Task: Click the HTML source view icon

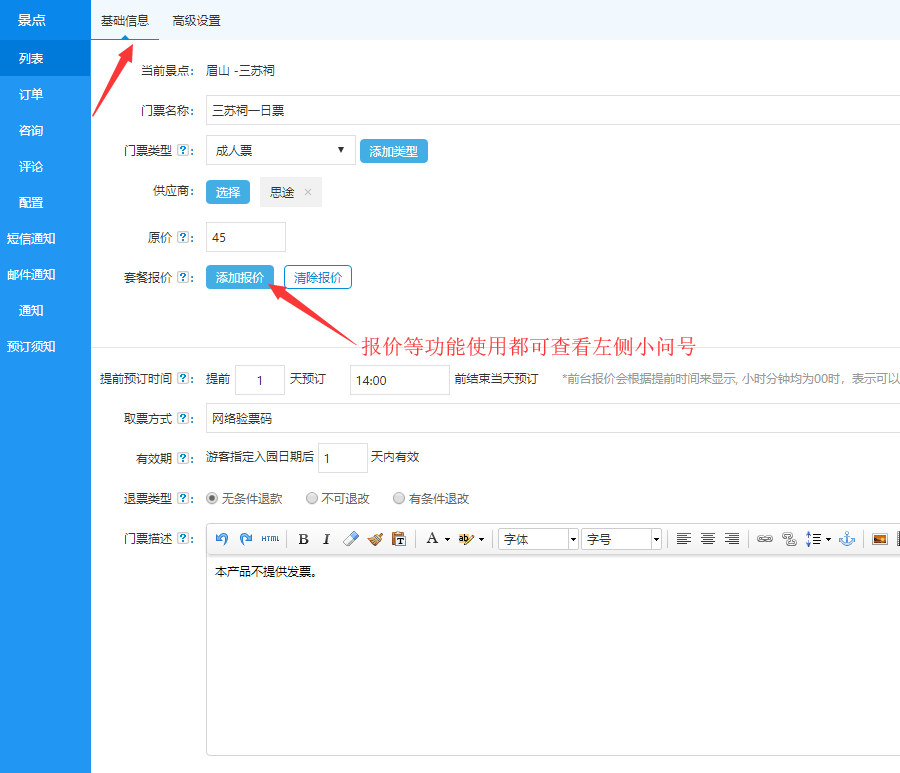Action: click(x=270, y=539)
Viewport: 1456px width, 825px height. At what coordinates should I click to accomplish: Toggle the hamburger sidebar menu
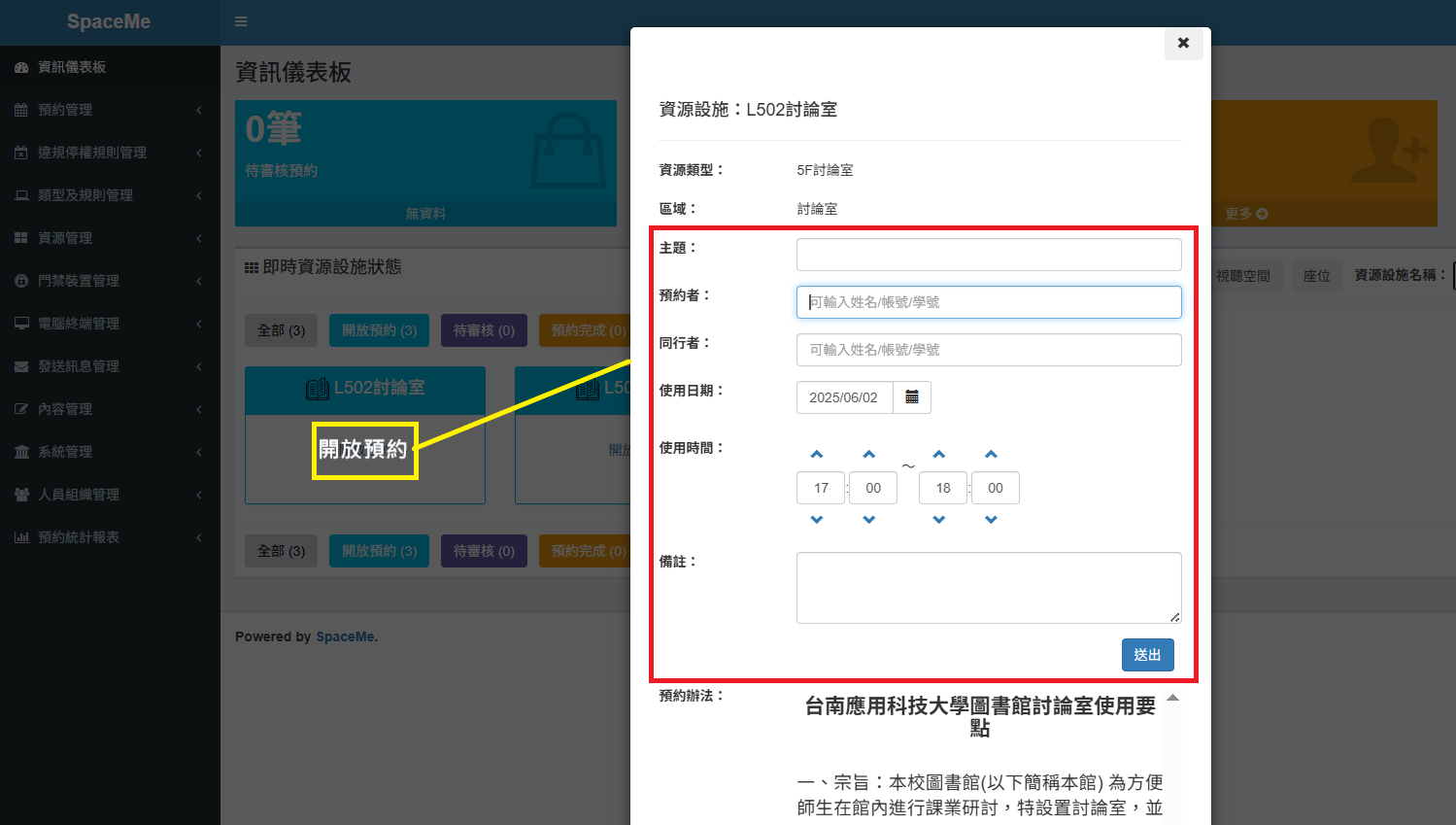(x=241, y=21)
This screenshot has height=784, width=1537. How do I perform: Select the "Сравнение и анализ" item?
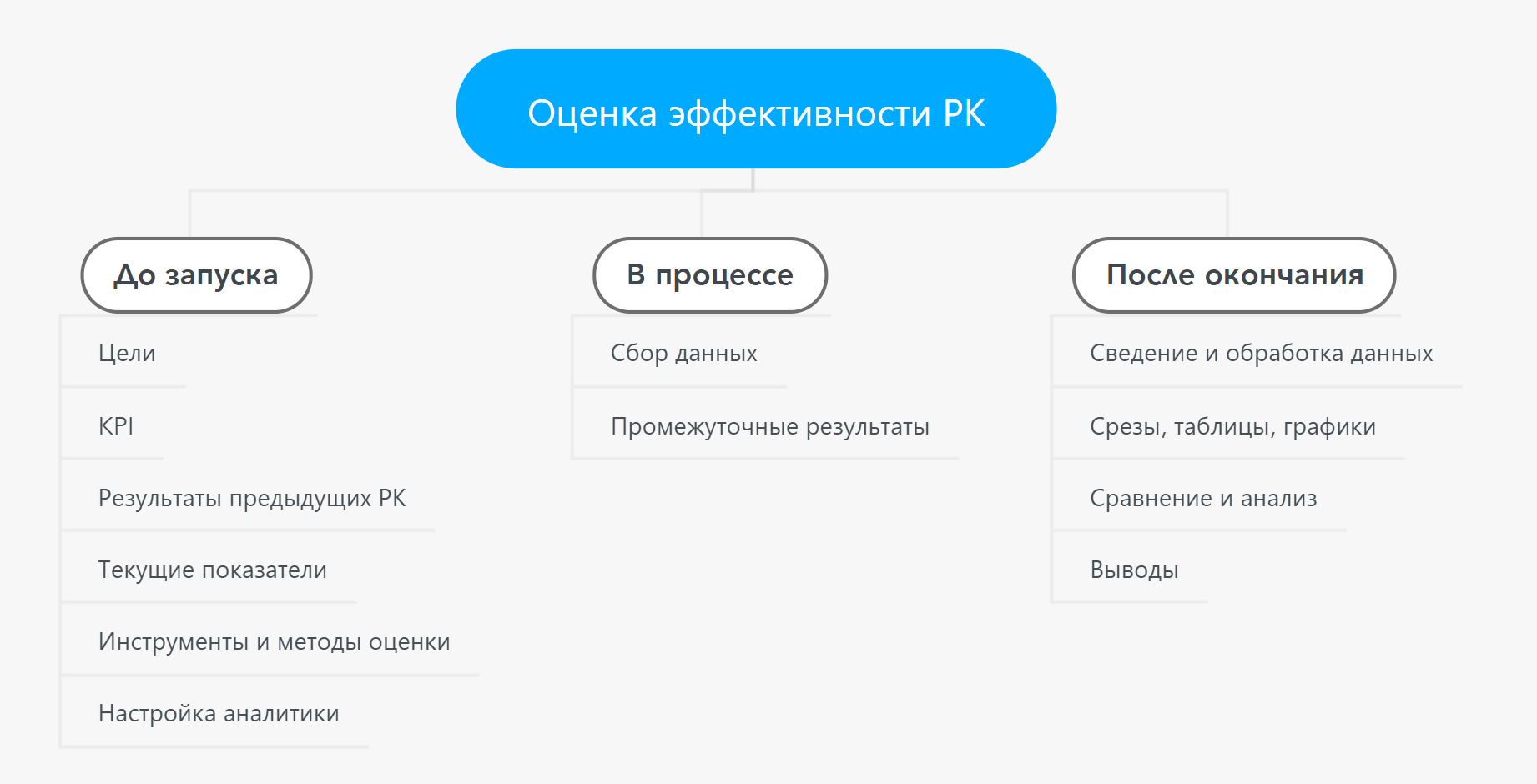1203,499
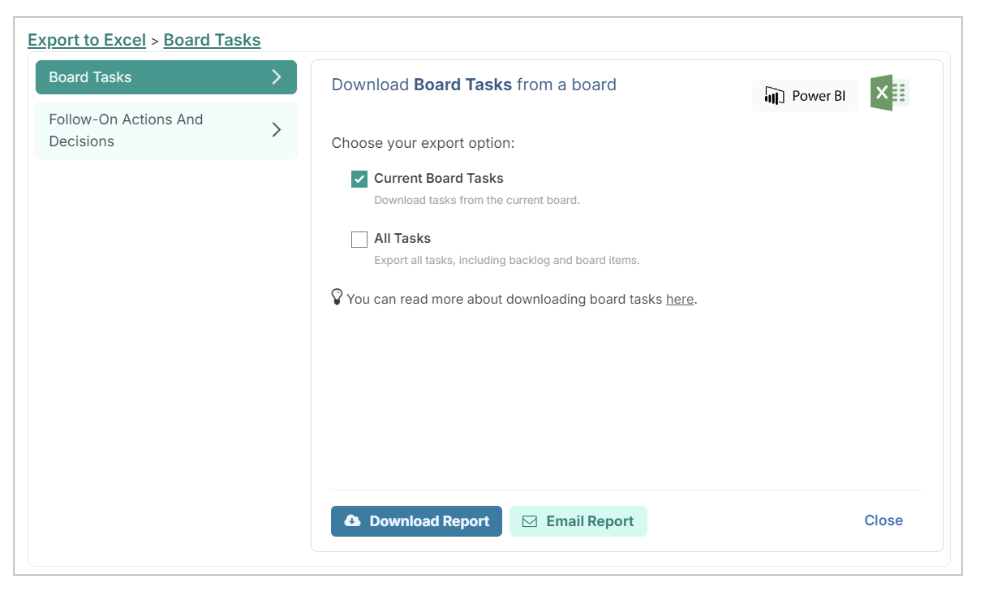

▶ WORK REQUEST:
Produce an exact copy of every line above, with the images left out.

▶ PROBLEM SOLUTION:
Task: Click the HTML source view icon

Action: click(x=270, y=539)
Viewport: 1456px width, 825px height. At what coordinates should I click to accomplish: Toggle the hamburger sidebar menu
(x=241, y=21)
This screenshot has height=784, width=1537. How do I perform: Select the "Сравнение и анализ" item?
1203,499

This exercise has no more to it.